**What you have to do:** Reproduce verbatim the records from the line containing "Identify the location of device-id: T3A0248542." through the line containing "(960, 338).", both lines included, and omit the pictures from your output.

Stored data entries
________________________________________

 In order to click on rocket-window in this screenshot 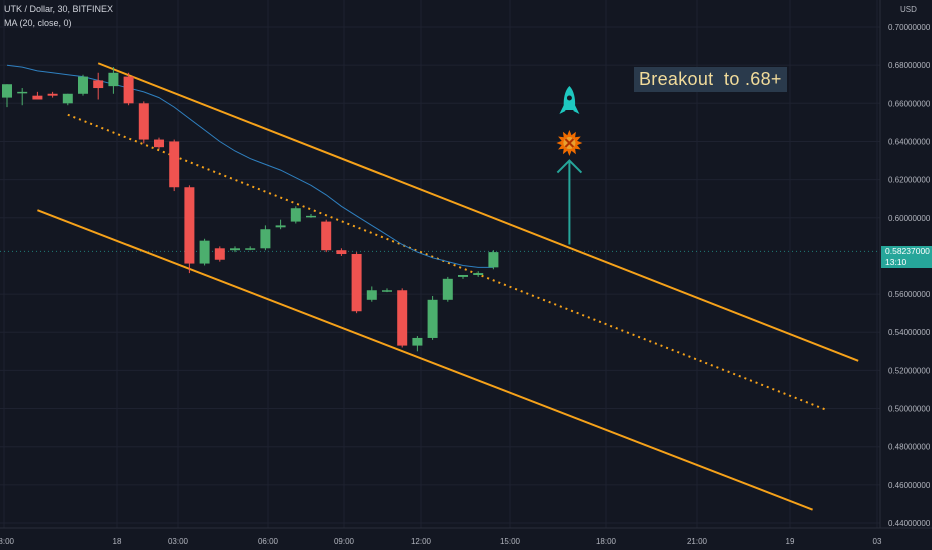, I will do `click(569, 98)`.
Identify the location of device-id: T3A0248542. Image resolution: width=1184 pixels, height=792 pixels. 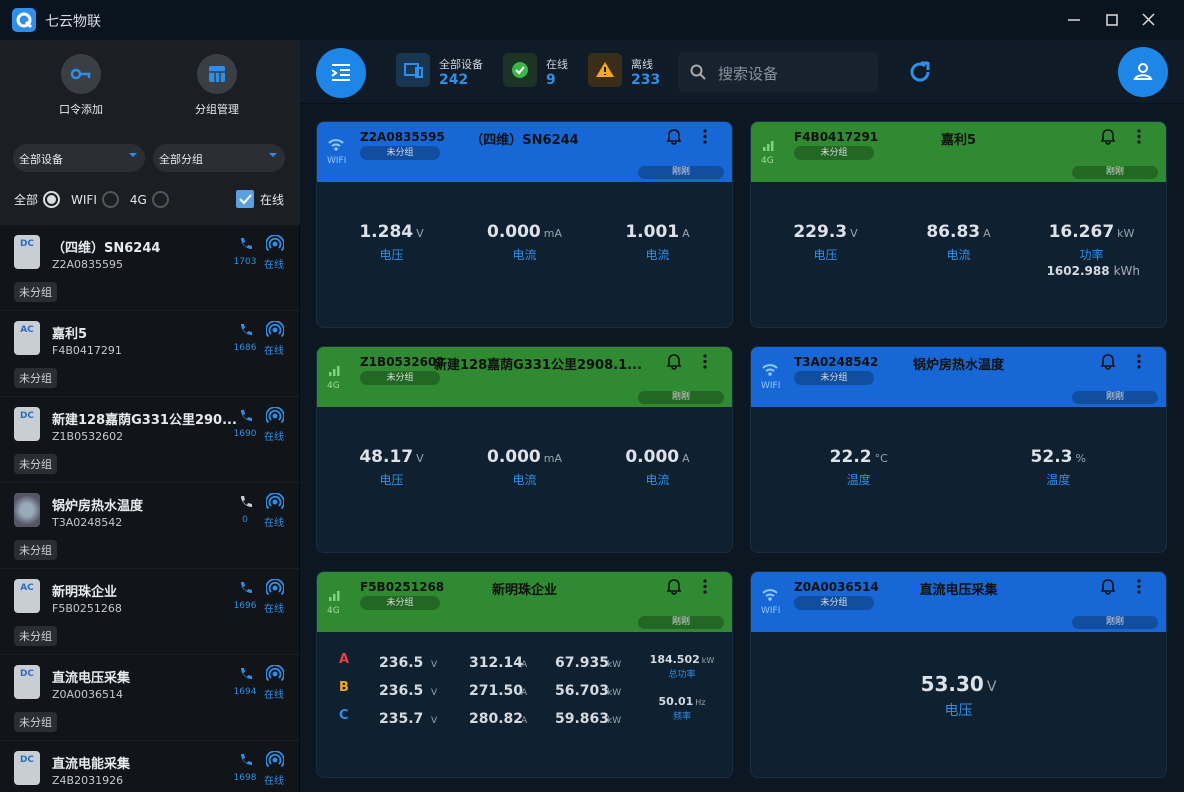
(88, 522).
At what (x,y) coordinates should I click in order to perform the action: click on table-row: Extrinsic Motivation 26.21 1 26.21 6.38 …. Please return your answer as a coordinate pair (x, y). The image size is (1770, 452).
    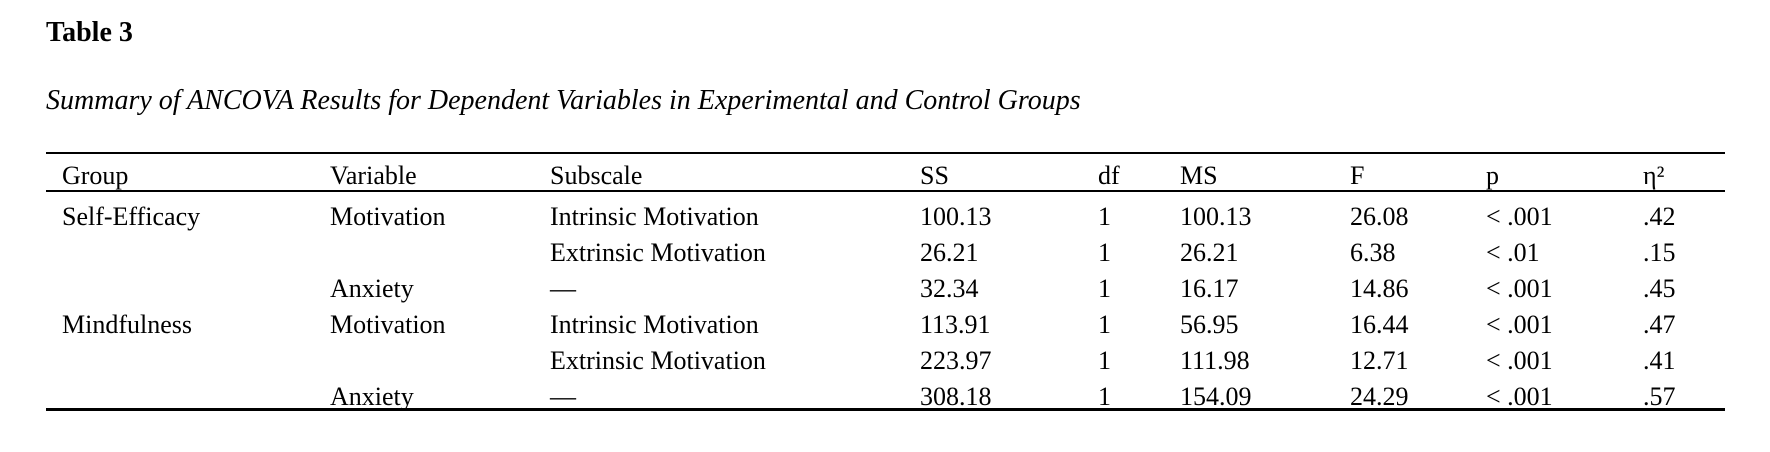
    Looking at the image, I should click on (886, 248).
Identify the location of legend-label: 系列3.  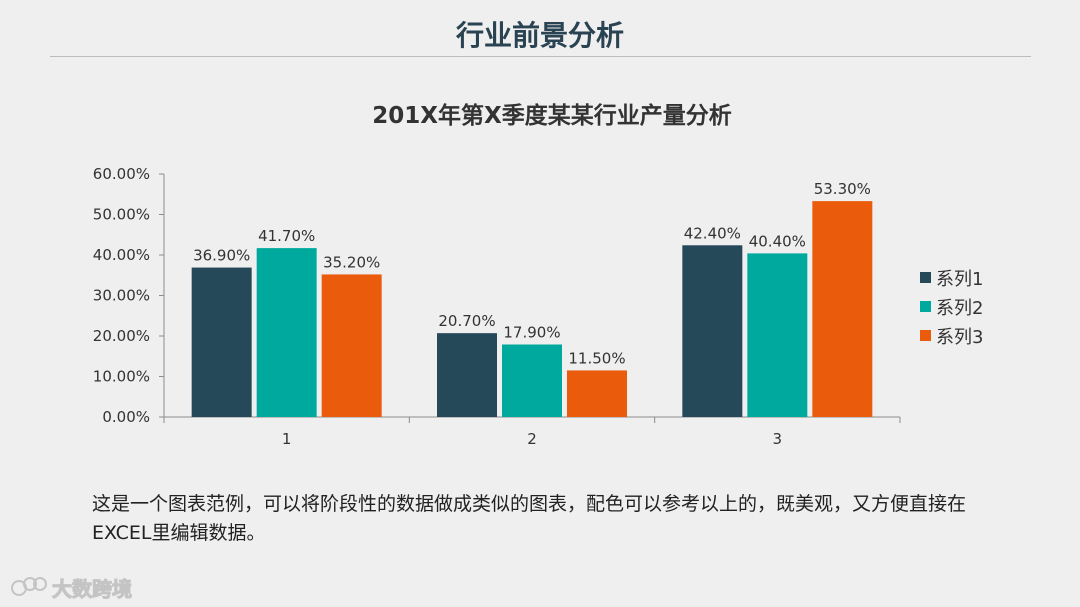
(960, 338).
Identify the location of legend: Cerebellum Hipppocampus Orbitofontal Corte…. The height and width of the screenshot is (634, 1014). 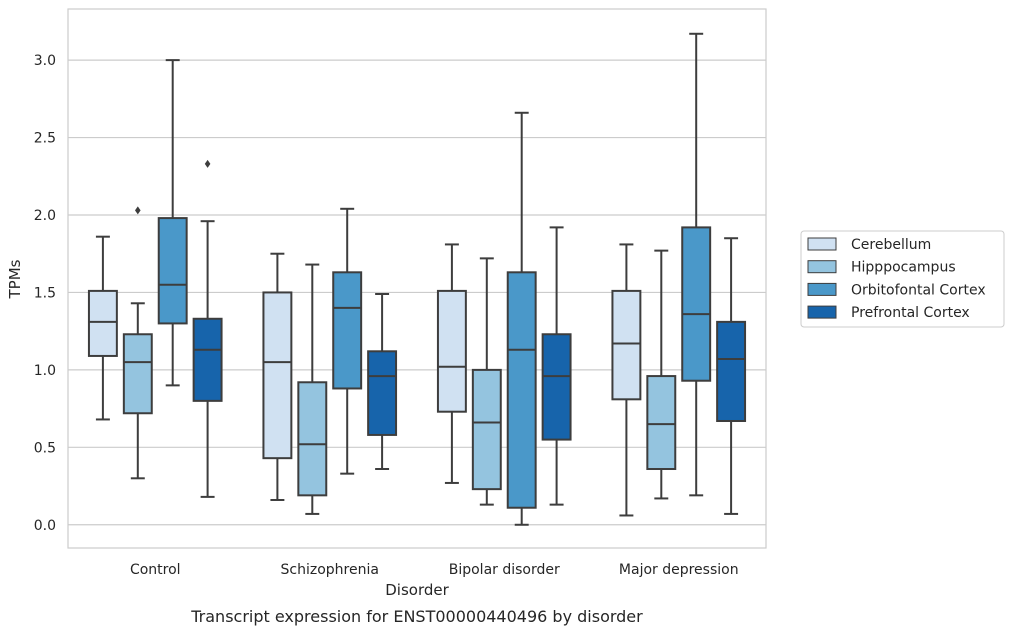
(902, 279).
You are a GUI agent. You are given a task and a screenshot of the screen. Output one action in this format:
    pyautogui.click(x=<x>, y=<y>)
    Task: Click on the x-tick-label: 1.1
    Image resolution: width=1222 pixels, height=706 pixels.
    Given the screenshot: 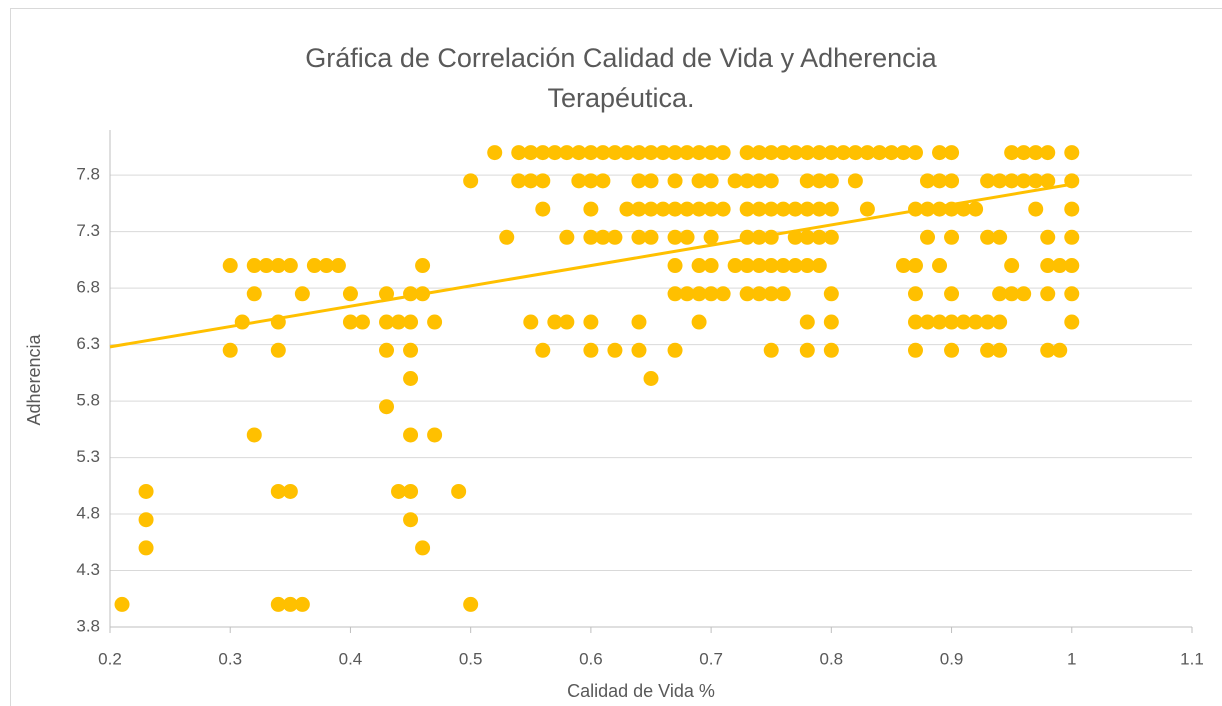 What is the action you would take?
    pyautogui.click(x=1192, y=658)
    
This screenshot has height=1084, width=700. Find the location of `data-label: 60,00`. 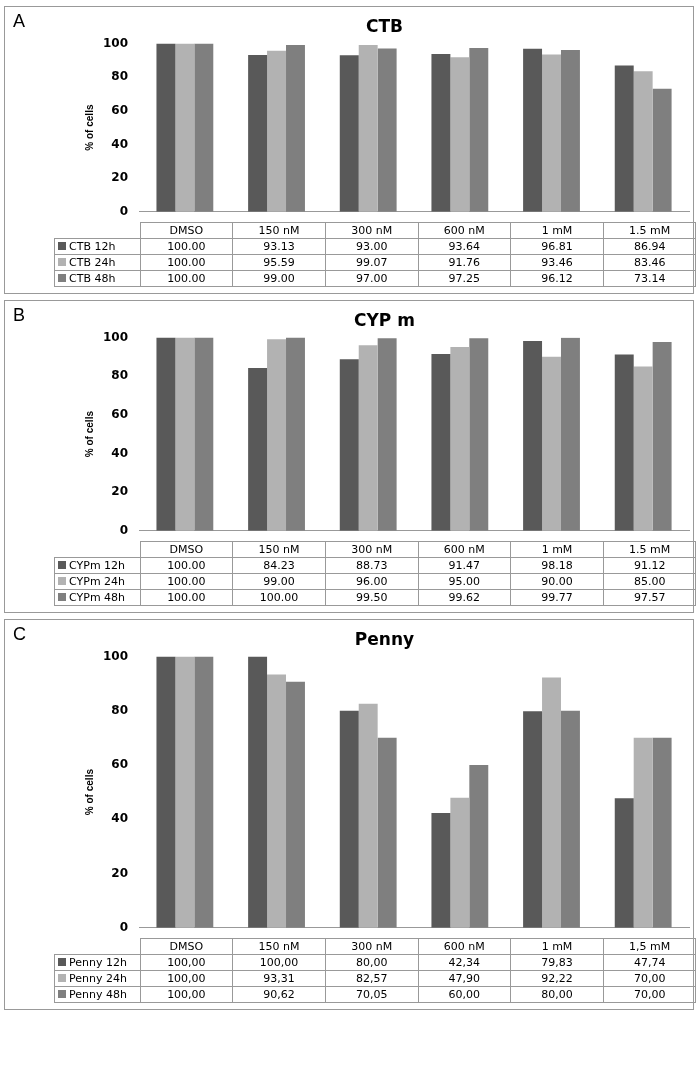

________________________________________

**Response to the task:**
Identify the location of device-id: T3A0248542. Image resolution: width=1184 pixels, height=792 pixels. 
(88, 522).
At what (x,y) coordinates should I click in order to perform the action: click on table-row: Extrinsic Motivation 26.21 1 26.21 6.38 …. Please return your answer as a coordinate pair (x, y). The image size is (1770, 452).
    Looking at the image, I should click on (886, 248).
Identify the location of legend-label: 系列3.  
(960, 338).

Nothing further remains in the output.